Well it was fun while it lasted but yesterday my pain came back. Odd.


----------



## jaminhealth (Oct 30, 2018)

fmdog44 said:


> Well it was fun while it lasted but yesterday my pain came back. Odd.



Odd, probably normal.  If one has any history of knee issues, I can't see it going away forever...Mine started at 57 and I'm 80 and only gotten worse, but due to some damage all those years...hip replacement, caused a messy knee issue, then a staph infection in 2016...other stuff...So hate to stay it but I am happy when I get some relief.  Then even those who get replacements, still live with pain.


----------



## moviequeen1 (Nov 3, 2018)

I went to my doctor's office yesterday because my right knee was bothering me with stiffness and feeling sore
I had partial knee surgery on the knee in 2004,through the years it hadn't felt like this before. I am a life long walker,still do the exercises every morning the therapist gave me after my surgery .Its been cold,damp here past couple weeks,can feel it in my knee
My dr's nurse practioner could see the knee was swollen,got xrays taken,got me a prescription for Predisone,take it for next few days.
I'll learn the results on Mon,if I need to go to PT,I will Sue


----------



## jaminhealth (Nov 3, 2018)

moviequeen1 said:


> I went to my doctor's office yesterday because my right knee was bothering me with stiffness and feeling sore
> I had partial knee surgery on the knee in 2004,through the years it hadn't felt like this before. I am a life long walker,still do the exercises every morning the therapist gave me after my surgery .Its been cold,damp here past couple weeks,can feel it in my knee
> My dr's nurse practioner could see the knee was swollen,got xrays taken,got me a prescription for Predisone,take it for next few days.
> I'll learn the results on Mon,if I need to go to PT,I will Sue



In spite of knee replacements, people still have issues.   I would not be as aggressive but keep the     knee bending as I do with all the PT I've learned.  My walking is terrible, but I'm not anxious to do a knee replacement,  hip replacement left me with too many complications.  

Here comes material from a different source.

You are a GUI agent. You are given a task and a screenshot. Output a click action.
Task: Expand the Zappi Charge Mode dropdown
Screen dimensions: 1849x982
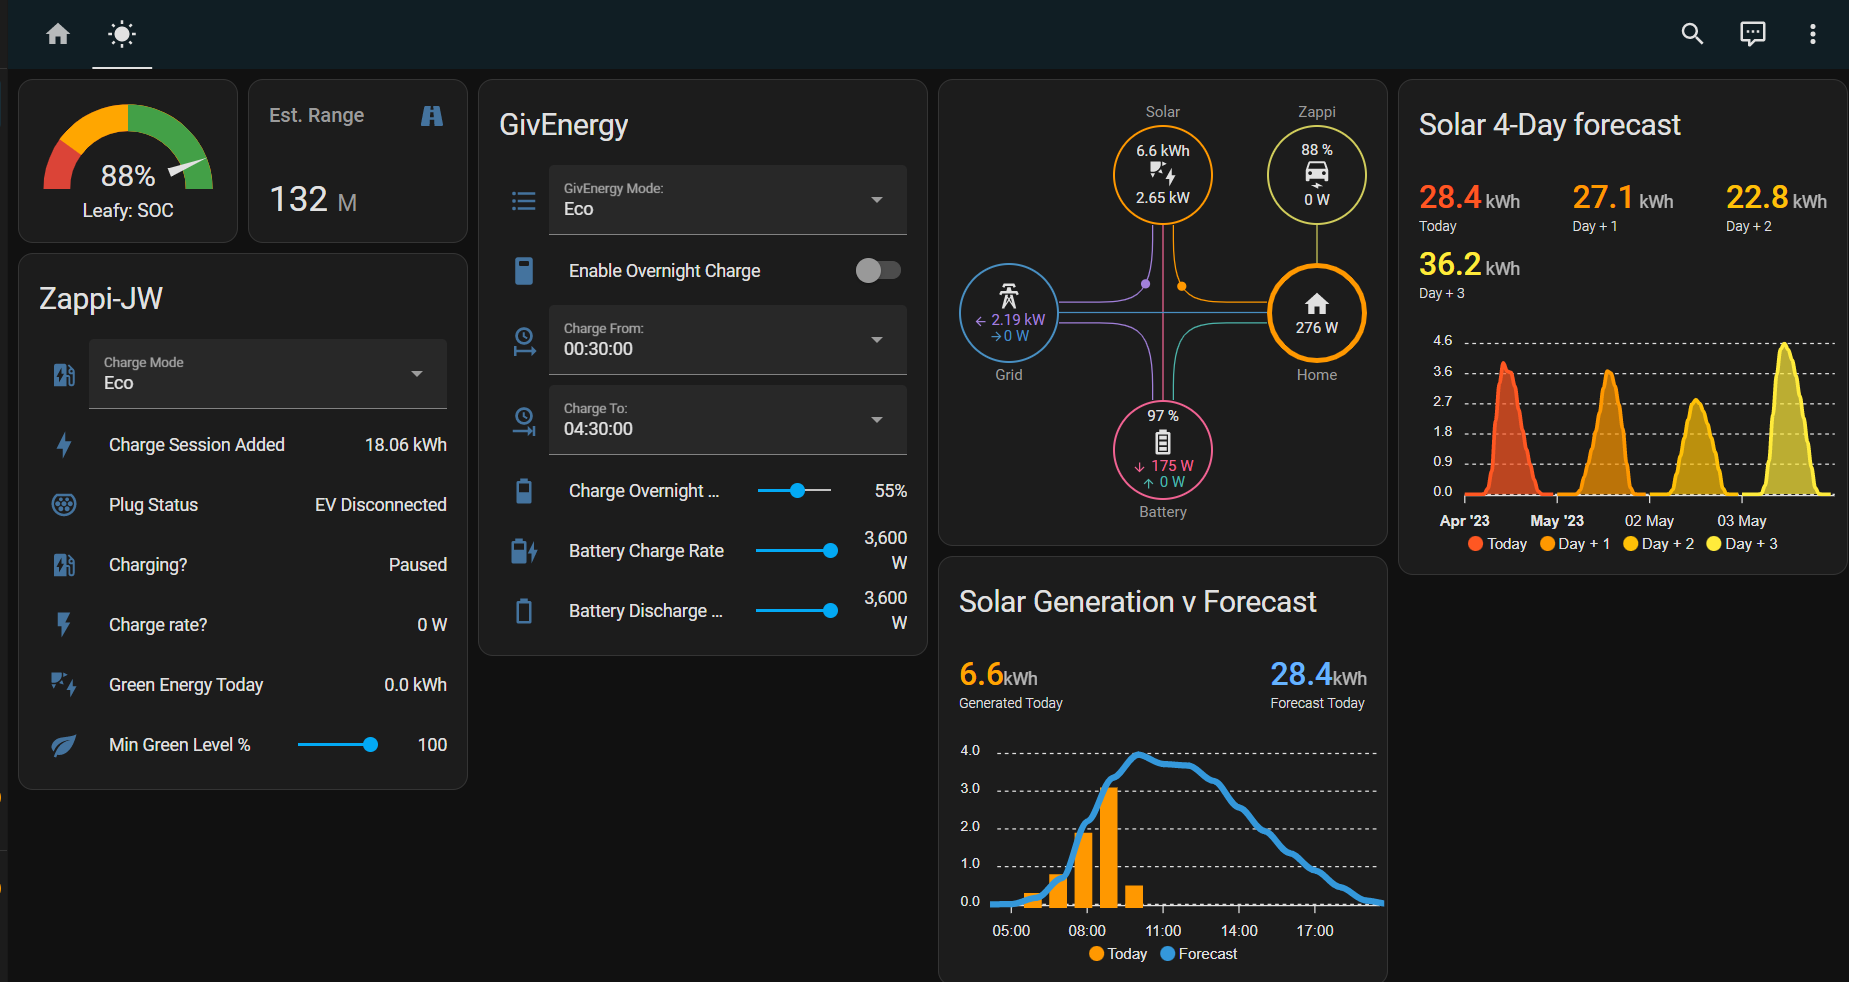pyautogui.click(x=268, y=374)
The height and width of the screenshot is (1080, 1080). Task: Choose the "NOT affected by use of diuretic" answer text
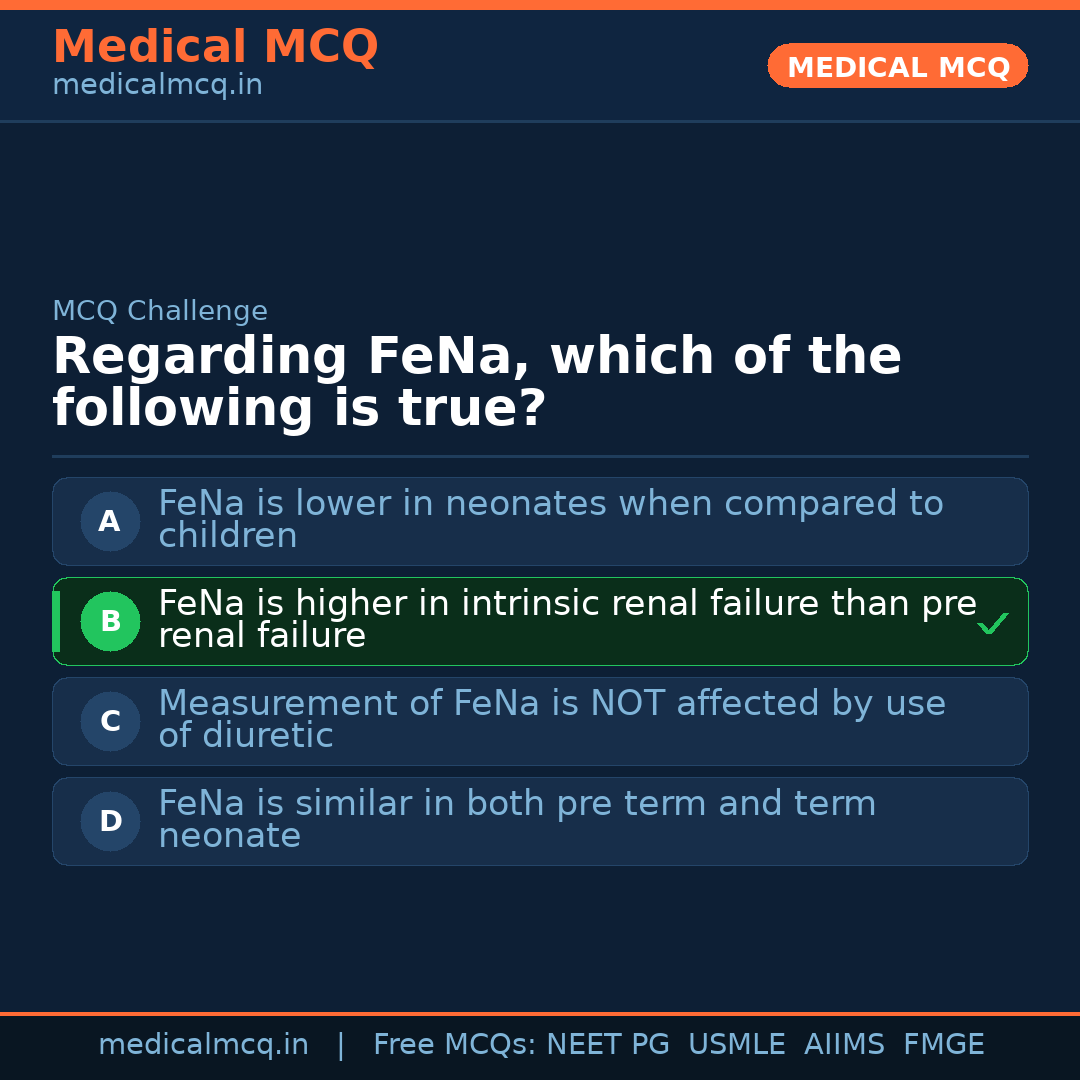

At 80, the surgeries are harder and harder on one's body.  j

Those steroid injections weaken cartlidge so I won't get those.


----------



## Keesha (Nov 3, 2018)

I use krill oil, coconut oil and olive oil as well as some marijuana here and there and it’s all good. 
Glad you found some relief .


----------



## Don M. (Nov 3, 2018)

fmdog44 said:


> Well it was fun while it lasted but yesterday my pain came back. Odd.



I've had some knee and hip pain for the past 3 or 4 years....possibly some Sciatica involved.  Quite some time ago, I bought a couple of these Be Active knee braces that they used to advertise on TV for $19.95...."and get get a 2nd one free...just pay processing and handling"...and they help quite a bit.  However, I didn't fall for that TV Crap.... I just went to EBAY and got a couple for $2 each.  Now, whenever I am doing some yard'garden work, or chainsawing,etc., I put them on and have little or no pain during and after.  For a couple of bucks, they might be worth a try.....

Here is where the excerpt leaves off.